Em conseqüência do mito
assim criado, o conjunto dos poucos e fracos pronunciamentos feitos pelos
candidatos durante a propaganda eleitoral foi muito mais esquerdista do
que o resultado das votações provou serem os eleitores. 10. Propaganda-Show
Ao vazio das idéias levadas ao público pela
propaganda eleitoral se tentou remediar com a propaganda-show, na qual não
faltaram sequer aspectos francamente circenses. Típico dessa propaganda-show, que se tornou moda
por todo o Brasil, é o comício de encerramento da campanha do candidato
a governador vitorioso em Pernambuco, assim descrito pelo “Jornal do
Brasil” (27-10-86): Recife – Cerca de 80 mil
pessoas aplaudiram ... Miguel Arraes, que recebeu durante um dos maiores
shows-comícios do estado o apoio de mais de 20 artistas de renome
nacional, entre atores, cantores e cineastas. ... Na festa de Arraes quase não houve espaço
para discursos. ... O ator Mário Lago recitou três quadras e
pediu para que o povo repetisse, verso a verso, uma proclamação na qual
pede voto para Arraes, ‘porque Pernambuco merece’. Depois dele
alternaram-se atores, cantores e os integrantes da chapa majoritária do
PMDB. Teca Calazans cantou, acompanhada pela multidão, o hino da campanha
– uma paródia de Chico Buarque para a música ‘Tou voltando’, de
Maurício Tapajós. ... Durante os discursos políticos, quem mais
falou foi o candidato Miguel Arraes, não indo, entretanto além dos cinco
minutos. 11. Efeito da propaganda pela
TV
A publicidade gratuita feita através da TV, que
poderia e deveria servir de veículo a uma adequada informação quanto a
idéias e programas dos candidatos, contribuiu, pelo contrário, para uma
ainda maior desorientação do eleitorado. É o que afirma Villas-Bôas Corrêa no “Jornal
do Brasil” (13-10-86): Os grandes partidos entenderam que a TV
substitui os comícios ultrapassados e fizeram o impossível para
contratar assessoria competente para o aproveitamento hábil de seu tempo.

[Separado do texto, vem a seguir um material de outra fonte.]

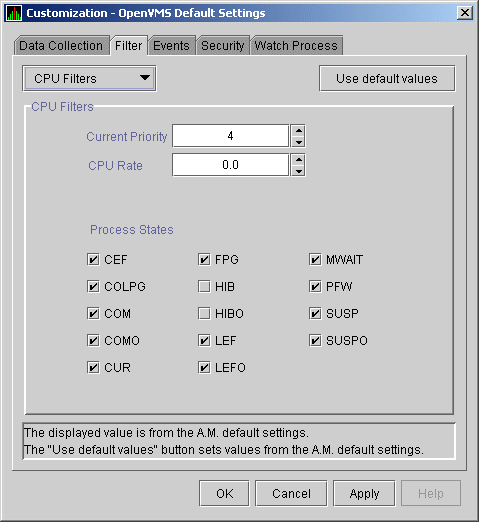Screen dimensions: 479x522
Task: Click the Use default values button
Action: click(x=387, y=79)
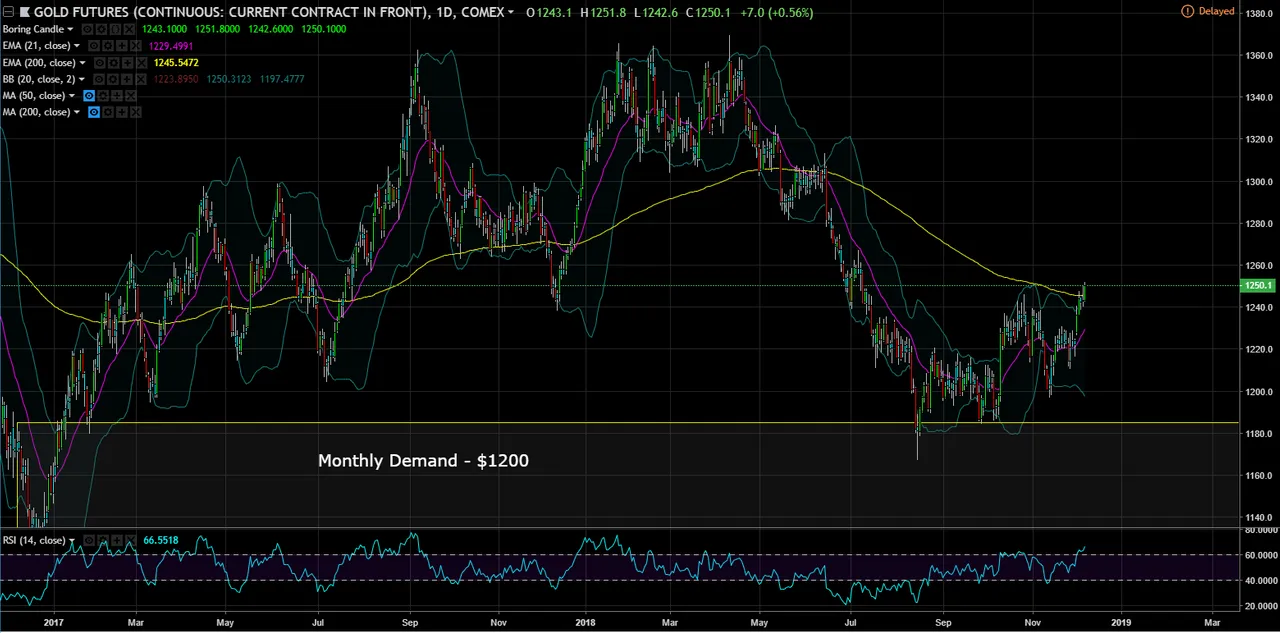Open the BB (20, close, 2) dropdown menu
1280x633 pixels.
(82, 79)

Nunca a propaganda foi tão sofisticada, criativa, movimentada com
esquetes, montagens, encenações. Pois, apesar de tanto empenho, o
eleitor continua apático. Curioso é que os índices de audiência
dos programas gratuitos não são baixos. Ao contrário, são
surpreendentemente estimulantes. Mas os reflexos não aparecem nas ruas, não
se espelham no comportamento do eleitor. ... Uma tentativa de explicação identifica
na falta de debates, a razão do desligamento do eleitor que vê mas não
se emociona, nem se importa com o monólogo de candidatos, em desfile
interminável, e de uma mortal monotonia. Realmente, ficou difícil,
impossível para o eleitor decidir o seu voto na comparação de discursos
idênticos ou muito parecidos e que escorrem em duas horas diárias do
rádio e da TV na toada de ladainha. ... O povo preparou-se
psicologicamente para engajar-se na campanha, conhecer candidatos, fazer o
seu julgamento e decidir o seu voto assistindo o debate solto e vivo entre
os candidatos ..., e foi uma tremenda decepção. [Esta é] uma campanha marcada pela
frustração e pelo receio das suas conseqüências, projetadas no
Congresso-Constituinte. 12. Agravos mútuos entre os
candidatos
A campanha eleitoral, que não se caracterizou por
diálogo de alto nível, nem por substanciosa e brilhante polêmica sobre
idéias e programas divergentes, degenerou com freqüência em acusações
e agravos mútuos, alguns até do mais baixo nível moral. A imprensa abunda em comentários do gênero, como
este de um editorial da “Folha de S. Paulo” (8-10-86): A campanha
eleitoral para o governo de São Paulo, que de início ... já dera sinais
de que não se caracterizaria pela contraposição de idéias, vê-se
neste momento cada vez mais próxima das páginas policiais. Denúncias
localizadas, comuns em períodos pré-eleitorais e importantes como mais
um subsídio para a escolha a ser feita pelos cidadãos, estão
monopolizando toda a discussão ... e disseminam pobreza político-ideológica
pelo processo eleitoral”. Não obstante, nem acusadores nem acusados parecem
ter levado muito a sério as denúncias feitas: A escalada de
xingamentos e acusações na campanha eleitoral devassou a vida particular
dos candidatos no Brasil inteiro e serviu apenas para desmoralizar os políticos,
pois ninguém foi sequer processado. Se fossem condenados às penas máximas
pelos principais crimes de que são acusados, os candidatos seriam elegíveis
para 157 anos de cadeia. Os acusadores também poderiam ser processados,
se não provassem o que afirmam. E nesse caso as condenações chegariam a
mais de 50 anos de prisão (“Jornal do Brasil”, 2-11-86). A impressão produzida, por tudo isso, sobre o
eleitorado, foi em conseqüência: a pior possível, como mostra editorial
da “Folha de S. Paulo” (14-11-86): O término da campanha eleitoral em São
Paulo ... traz certo alívio. Desperdiçada a última oportunidade para
que um mínimo de compostura e racionalidade atingisse o confronto entre
os candidatos, ... encerra-se a mais deprimente campanha eleitoral da
história recente. O expressivo salto constatado este ano na
qualidade técnica dos programas eleitorais foi acompanhado por uma
vigorosa degradação do nível da discussão política – que de política,
aliás, pouco teve. ... O eleitor vê chegar o dia 15 não com a
perspectiva de exercer um direito democrático – no Brasil, ainda
confundido com um dever cívico – mas sobretudo com a preocupação de
extinguir-se uma campanha que se tornou um martírio. 13.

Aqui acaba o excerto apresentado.